To assess evolutionary conservation, try ConSurf-DB. ConSurf-DB ("conserved surfaces") uses sequence alignments to calculate each residue's evolutionary stability, which it then renders in Jmol with a tropical color palate from aqua to pink; the more highly conserved the residue, the pinker it appears. (ConSurf-DB data are also accessible through Proteopedia.)

To address spatial proximity, use Jmol and/or Proteopedia to locate the region of interest (by selecting, for instance, the domain known to contain the catalytic active site); if you're lucky, you can even find the structure of your enzyme bound to its substrate in PD B. You can then identify nearby residues in the structure visually, or if you prefer, measure interatomic distances by double- clicking individual atoms (the Jmol cursor changes from a pointer to a cross).

When proteins bind ligands, inhibitors, or other macromolecules, they invariably change shape. Often, structures are available showing both forms of the protein (with and without ligand). The question is, how can you visualize what's happening at the structural level?

Sussman recommends using the Yale Morph server, which takes two (or more) structure files and calculates "a plausible or semi-plausible pathway" between them, according to the site's documentation.

The resulting files may be viewed directly on the Morph site using Jmol (e.g., myosin: viewed directly) or uploaded to Proteopedia for further annotation.

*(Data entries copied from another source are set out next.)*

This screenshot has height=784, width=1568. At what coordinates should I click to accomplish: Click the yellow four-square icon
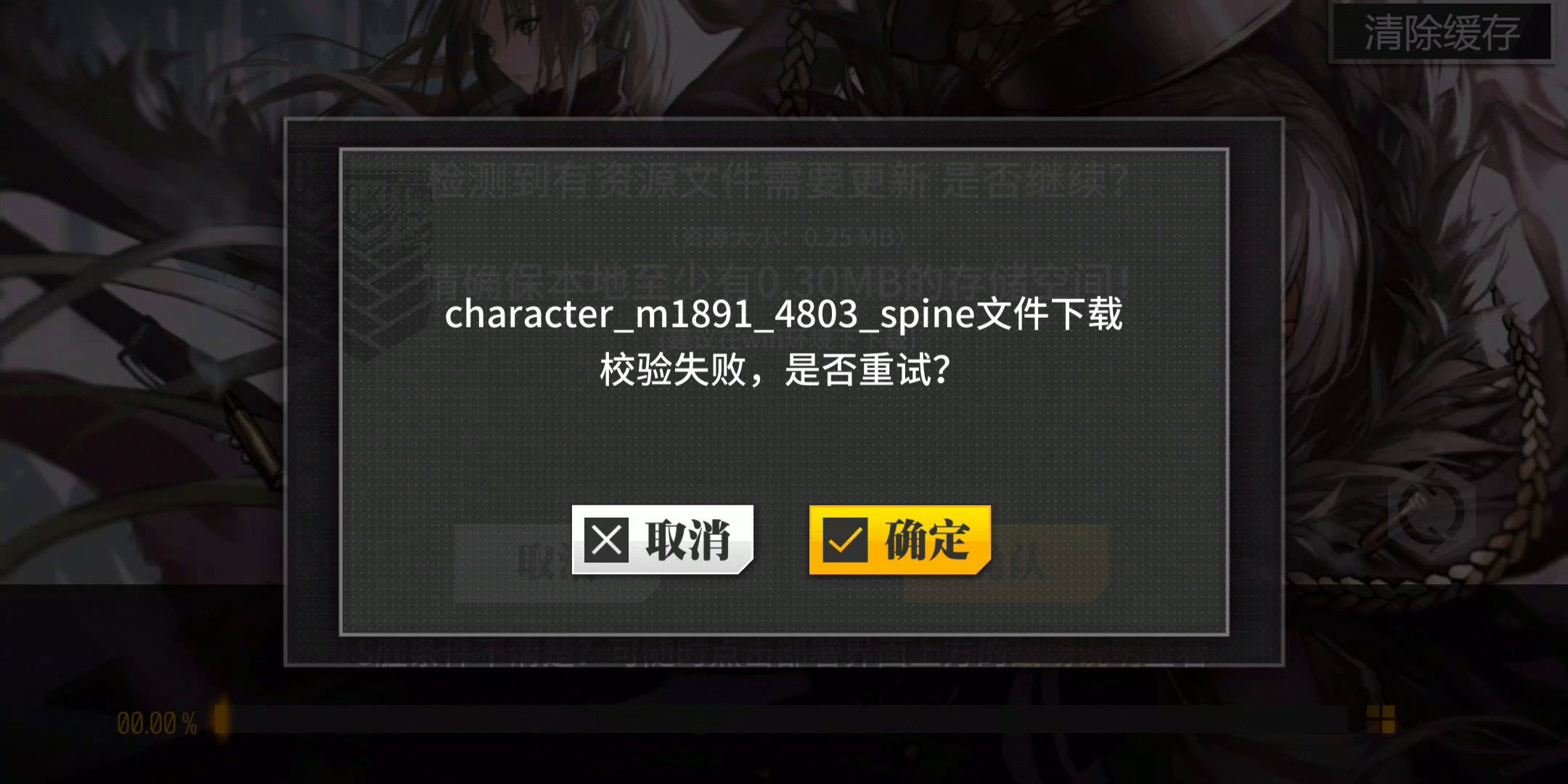point(1381,719)
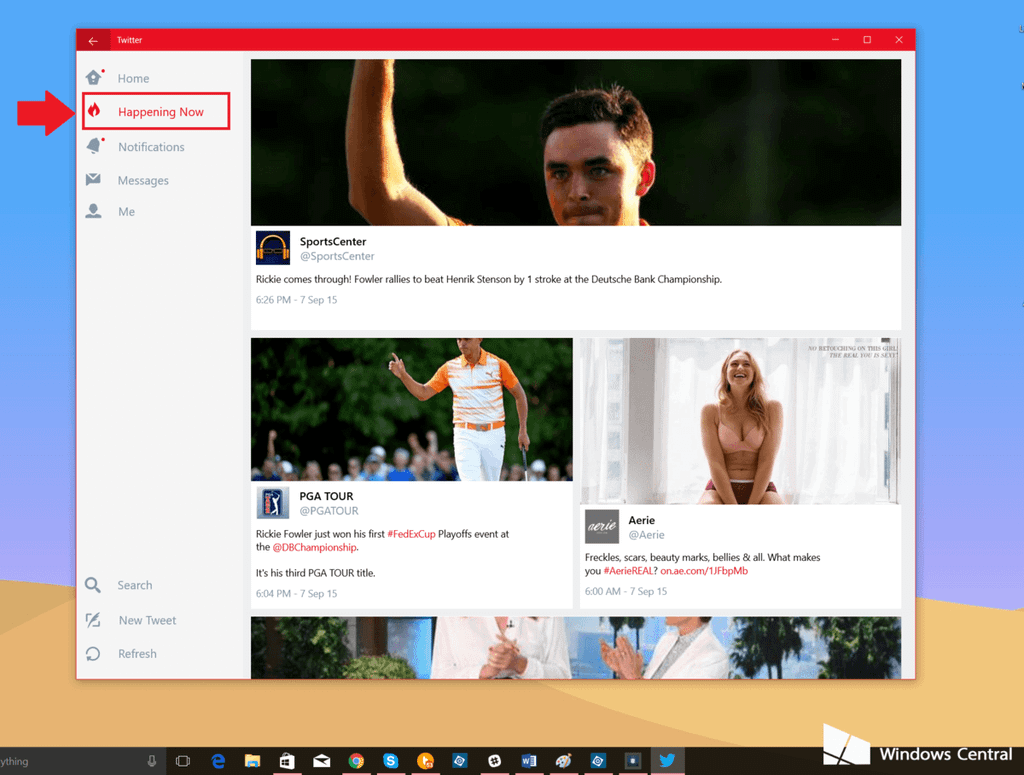Open the Happening Now flame icon
Viewport: 1024px width, 775px height.
(94, 111)
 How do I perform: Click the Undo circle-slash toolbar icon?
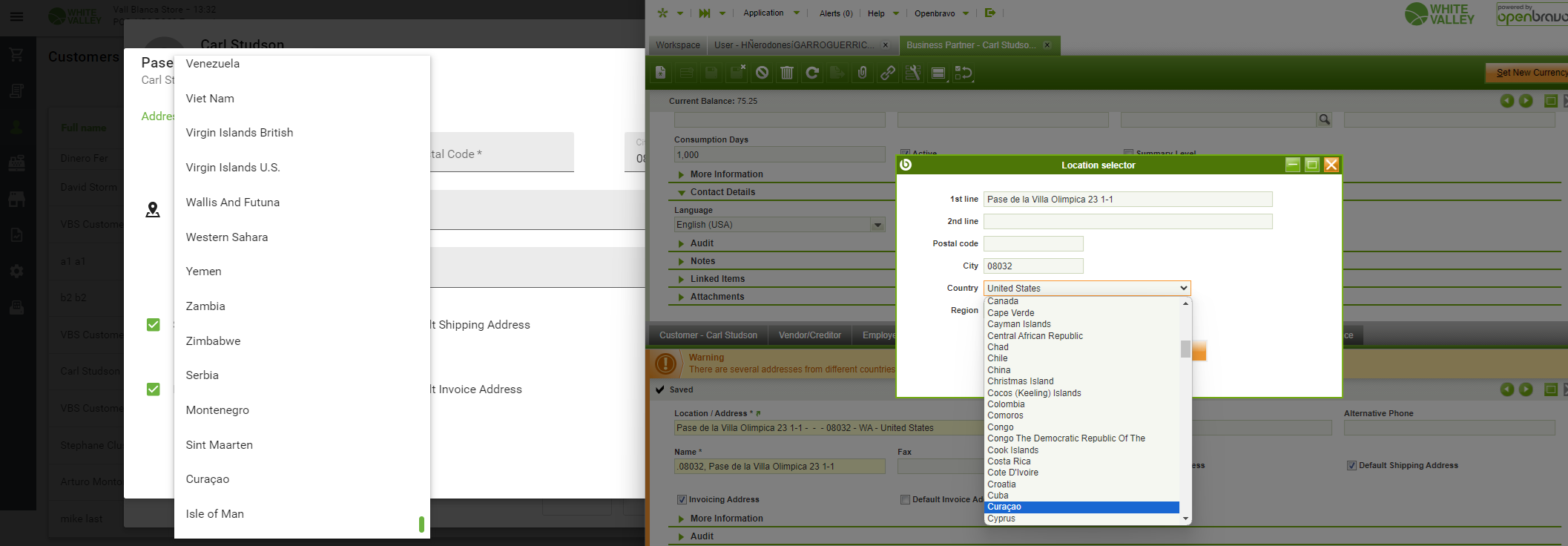point(762,73)
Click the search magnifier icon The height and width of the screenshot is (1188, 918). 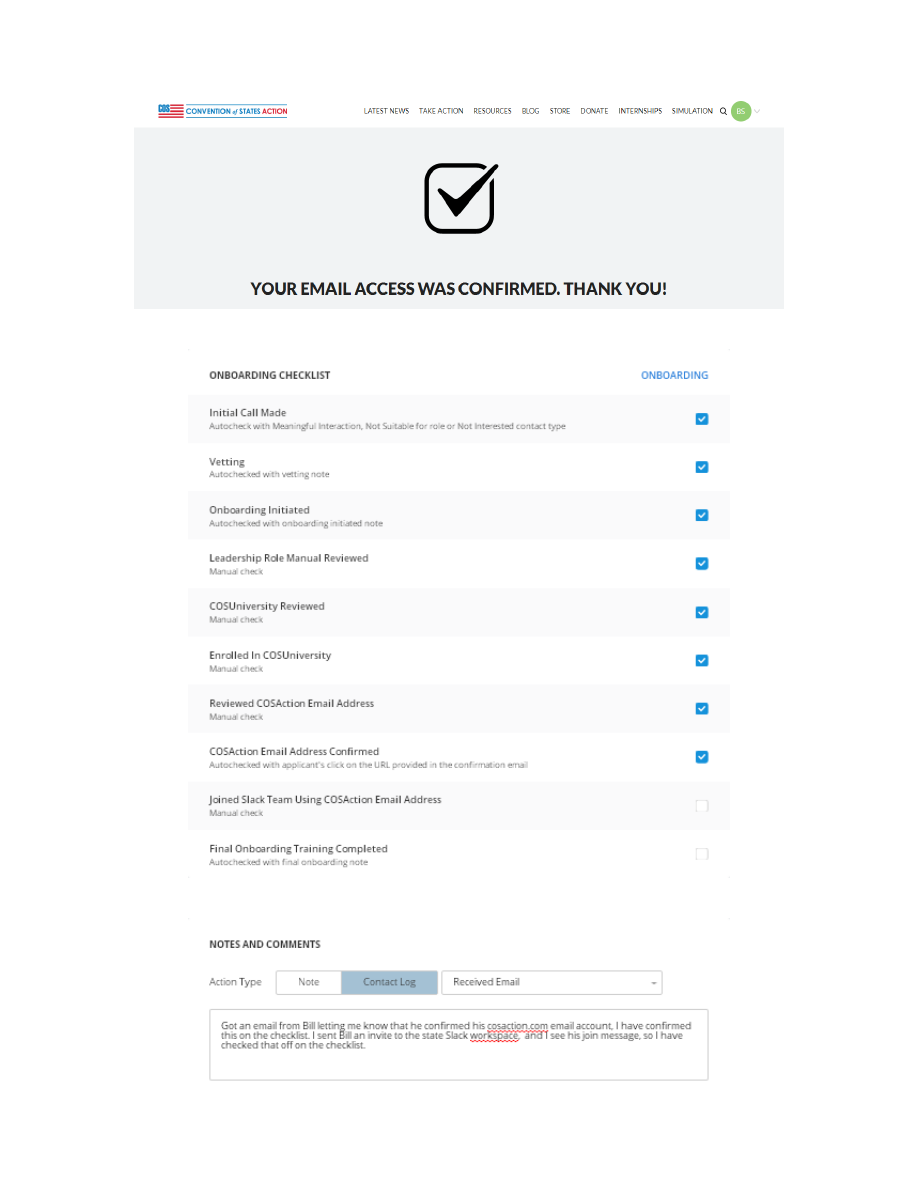click(723, 111)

One example illustrates the predicted conformational change that occurs as the influenza virus M2 proton channel switches from an "open" state to "closed"; another shows the conformational change in HIV-1 protease that occurs upon binding to the antiviral drug Saquinavir.

"I think this is one of the most important features of looking at structures," Sussman says. "Your eye can see things much more easily if you see the change than by looking at two different static pictures."

Sometimes, when groups solve the same structure using different methods, they arrive at slightly different answers. Which is correct? The answer, says Dorothee Kern, professor of biochemistry and an HHMI Investigator at Brandeis University, is: both.

Proteins, Kern notes, don't adopt a single conformation. Instead, they interconvert between many structures, spending different lengths of time at each one and sampling what NMR spectroscopists call the "energy landscape." X-ray crystallography will capture whichever segment of that landscape crystallizes, whereas traditional NMR will tend to see the structures the protein adopts most frequently. Rarely, however, will either of these methods capture the entirety of the landscape.

Calmodulin, for example, contains two domains separated by a linker. In the crystal structure, Kern says, that linker appears as an alpha helix. But NMR work from Ad Bax's lab at the National Institute of Diabetes and Digestive and Kidney Diseases suggests that, in fact, that helix is only present about 10 percent of the time.

Ultimately, there's nothing you can do in this case but exhort your friendly neighborhood structural biologist for additional conformations. That's not to say that the existing information is useless. Like trying to imagine a Ferrari's performance by seeing one parked in a garage, "A structure is a starting point," Kerr explains. "This is just one little piece of information, but it is not the ultimate answer, it is just one state out of many. And it doesn't stay in that one configuration— if it only stayed in one configuration, it would not perform function."